-------- Data entries --------
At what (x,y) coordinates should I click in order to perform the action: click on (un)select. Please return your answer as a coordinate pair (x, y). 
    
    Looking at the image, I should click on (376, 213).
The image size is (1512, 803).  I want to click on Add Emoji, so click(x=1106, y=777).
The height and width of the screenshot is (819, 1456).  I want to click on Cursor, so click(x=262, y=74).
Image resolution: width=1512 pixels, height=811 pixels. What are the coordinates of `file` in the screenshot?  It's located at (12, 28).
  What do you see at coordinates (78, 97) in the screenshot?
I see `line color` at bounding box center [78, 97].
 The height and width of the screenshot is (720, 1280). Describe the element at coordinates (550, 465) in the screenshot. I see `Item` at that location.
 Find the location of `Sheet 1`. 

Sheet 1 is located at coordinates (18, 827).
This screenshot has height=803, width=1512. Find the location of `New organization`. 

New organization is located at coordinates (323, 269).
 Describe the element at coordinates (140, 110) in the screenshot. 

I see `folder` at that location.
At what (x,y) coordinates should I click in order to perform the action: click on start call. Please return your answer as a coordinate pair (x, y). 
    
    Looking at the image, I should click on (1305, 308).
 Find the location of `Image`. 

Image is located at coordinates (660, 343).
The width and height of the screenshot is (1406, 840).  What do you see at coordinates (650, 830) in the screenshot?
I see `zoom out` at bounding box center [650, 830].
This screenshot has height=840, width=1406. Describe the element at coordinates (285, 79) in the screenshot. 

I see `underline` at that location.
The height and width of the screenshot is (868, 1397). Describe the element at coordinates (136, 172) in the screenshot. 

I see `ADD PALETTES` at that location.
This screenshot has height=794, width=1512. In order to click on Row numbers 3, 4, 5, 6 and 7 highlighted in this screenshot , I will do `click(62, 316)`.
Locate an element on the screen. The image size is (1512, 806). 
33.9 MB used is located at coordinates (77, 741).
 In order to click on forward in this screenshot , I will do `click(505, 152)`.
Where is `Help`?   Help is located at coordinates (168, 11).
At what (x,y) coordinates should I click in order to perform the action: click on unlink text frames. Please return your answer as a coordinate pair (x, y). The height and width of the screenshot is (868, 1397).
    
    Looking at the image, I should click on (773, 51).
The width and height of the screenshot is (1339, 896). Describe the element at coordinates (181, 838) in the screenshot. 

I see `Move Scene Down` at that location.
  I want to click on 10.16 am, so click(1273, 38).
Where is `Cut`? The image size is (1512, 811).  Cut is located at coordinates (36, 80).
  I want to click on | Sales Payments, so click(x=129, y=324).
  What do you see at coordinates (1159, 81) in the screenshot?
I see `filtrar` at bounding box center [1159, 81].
--------
Challenge - Format the records above as a JSON list of strings, one string per line, leaving out blank lines.

Exercise result -
[
  "At what (x,y) coordinates should I click in order to perform the action: click on (un)select. Please return your answer as a coordinate pair (x, y). ",
  "    Looking at the image, I should click on (376, 213).",
  "The image size is (1512, 803).  I want to click on Add Emoji, so click(x=1106, y=777).",
  "The height and width of the screenshot is (819, 1456).  I want to click on Cursor, so click(x=262, y=74).",
  "Image resolution: width=1512 pixels, height=811 pixels. What are the coordinates of `file` in the screenshot?  It's located at (12, 28).",
  "  What do you see at coordinates (78, 97) in the screenshot?",
  "I see `line color` at bounding box center [78, 97].",
  " The height and width of the screenshot is (720, 1280). Describe the element at coordinates (550, 465) in the screenshot. I see `Item` at that location.",
  " Find the location of `Sheet 1`. ",
  "Sheet 1 is located at coordinates (18, 827).",
  "This screenshot has height=803, width=1512. Find the location of `New organization`. ",
  "New organization is located at coordinates (323, 269).",
  " Describe the element at coordinates (140, 110) in the screenshot. ",
  "I see `folder` at that location.",
  "At what (x,y) coordinates should I click in order to perform the action: click on start call. Please return your answer as a coordinate pair (x, y). ",
  "    Looking at the image, I should click on (1305, 308).",
  " Find the location of `Image`. ",
  "Image is located at coordinates (660, 343).",
  "The width and height of the screenshot is (1406, 840).  What do you see at coordinates (650, 830) in the screenshot?",
  "I see `zoom out` at bounding box center [650, 830].",
  "This screenshot has height=840, width=1406. Describe the element at coordinates (285, 79) in the screenshot. ",
  "I see `underline` at that location.",
  "The height and width of the screenshot is (868, 1397). Describe the element at coordinates (136, 172) in the screenshot. ",
  "I see `ADD PALETTES` at that location.",
  "This screenshot has height=794, width=1512. In order to click on Row numbers 3, 4, 5, 6 and 7 highlighted in this screenshot , I will do `click(62, 316)`.",
  "Locate an element on the screen. The image size is (1512, 806). ",
  "33.9 MB used is located at coordinates (77, 741).",
  " In order to click on forward in this screenshot , I will do `click(505, 152)`.",
  "Where is `Help`?   Help is located at coordinates (168, 11).",
  "At what (x,y) coordinates should I click in order to perform the action: click on unlink text frames. Please return your answer as a coordinate pair (x, y). The height and width of the screenshot is (868, 1397).",
  "    Looking at the image, I should click on (773, 51).",
  "The width and height of the screenshot is (1339, 896). Describe the element at coordinates (181, 838) in the screenshot. ",
  "I see `Move Scene Down` at that location.",
  "  I want to click on 10.16 am, so click(1273, 38).",
  "Where is `Cut`? The image size is (1512, 811).  Cut is located at coordinates (36, 80).",
  "  I want to click on | Sales Payments, so click(x=129, y=324).",
  "  What do you see at coordinates (1159, 81) in the screenshot?",
  "I see `filtrar` at bounding box center [1159, 81]."
]